Motilal Oswal Reiterates BUY on HDFC Life Insurance
Motilal Oswal maintains its premium and Value of New Business (VNB) margin estimates for HDFC Life Insurance, reiterating a 'Buy' rating. The brokerage firm has revised its target price upwards to ₹930, basing its outlook on 2.3 times the estimated Embedded Value (EV) for FY28. This strategy underscores confidence in the insurer's long-term growth trajectory.
Strong 3QFY26 Performance Metrics
HDFC Life Insurance reported its third-quarter fiscal year 2026 results in line with expectations. The company posted an Annualised Premium Equivalent (APE) of INR 39.7 billion, marking an 11% year-on-year increase. This growth was propelled by a healthy 13% rise in individual APE and 2% in group APE. For the cumulative nine months of FY26 (9MFY26), APE reached approximately INR 100 billion, also showing an 11% year-on-year improvement.

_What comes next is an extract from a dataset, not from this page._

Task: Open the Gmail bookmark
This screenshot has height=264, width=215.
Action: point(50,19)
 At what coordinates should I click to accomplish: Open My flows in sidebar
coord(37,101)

VNB Margin and Profitability
The insurer's VNB grew 2.5% year-on-year to INR 9.5 billion in 3QFY26. The VNB margin stood at 24%, a decrease from 26.1% in the same period last year. For 9MFY26, VNB grew 7% year-on-year to INR 27.7 billion, with a VNB margin of 24.4%, compared to 25.1% in 9MFY25. HDFC Life Insurance recorded a shareholders' Profit After Tax (PAT) of INR 4.2 billion, a marginal 1% year-on-year increase, consistent with analyst estimates. Over 9MFY26, PAT grew 9% year-on-year to INR 14.1 billion.

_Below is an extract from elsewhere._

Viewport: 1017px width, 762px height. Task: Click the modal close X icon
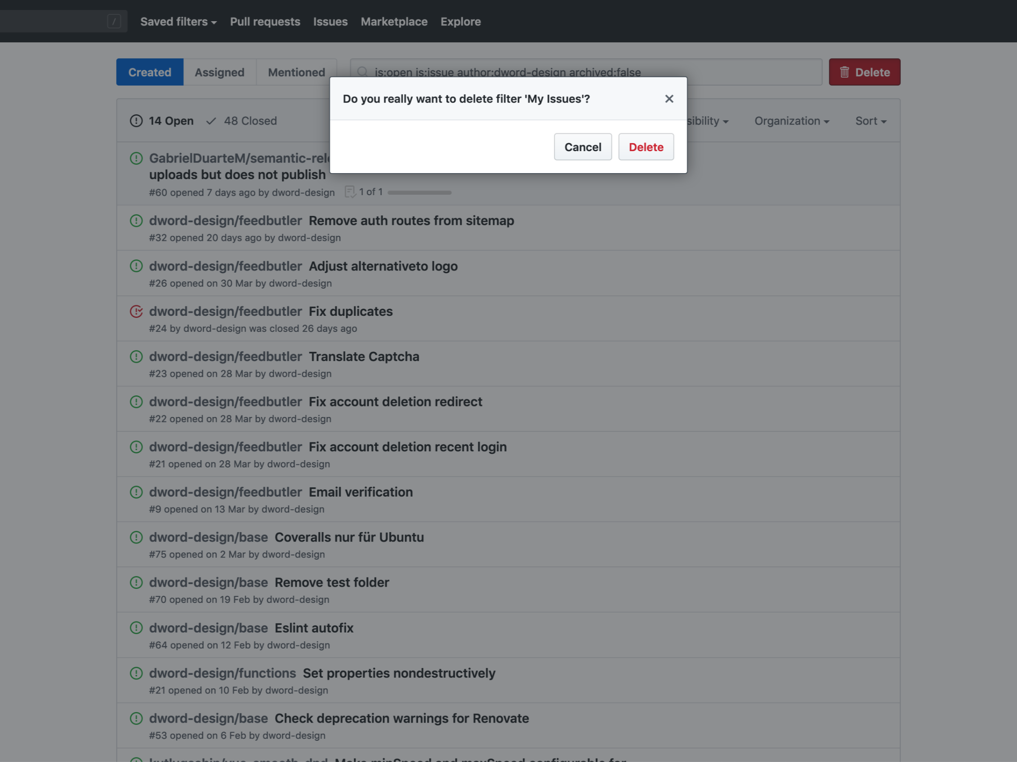click(x=669, y=99)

Embedded Value and Outlook
The company's Embedded Value (EV) at the close of 9MFY26 was reported at INR 615.6 billion. The operating Return on EV (RoEV) was 15.6%. Motilal Oswal expects the company to maintain its performance and growth momentum, supporting the reiterated buy recommendation and the new target price.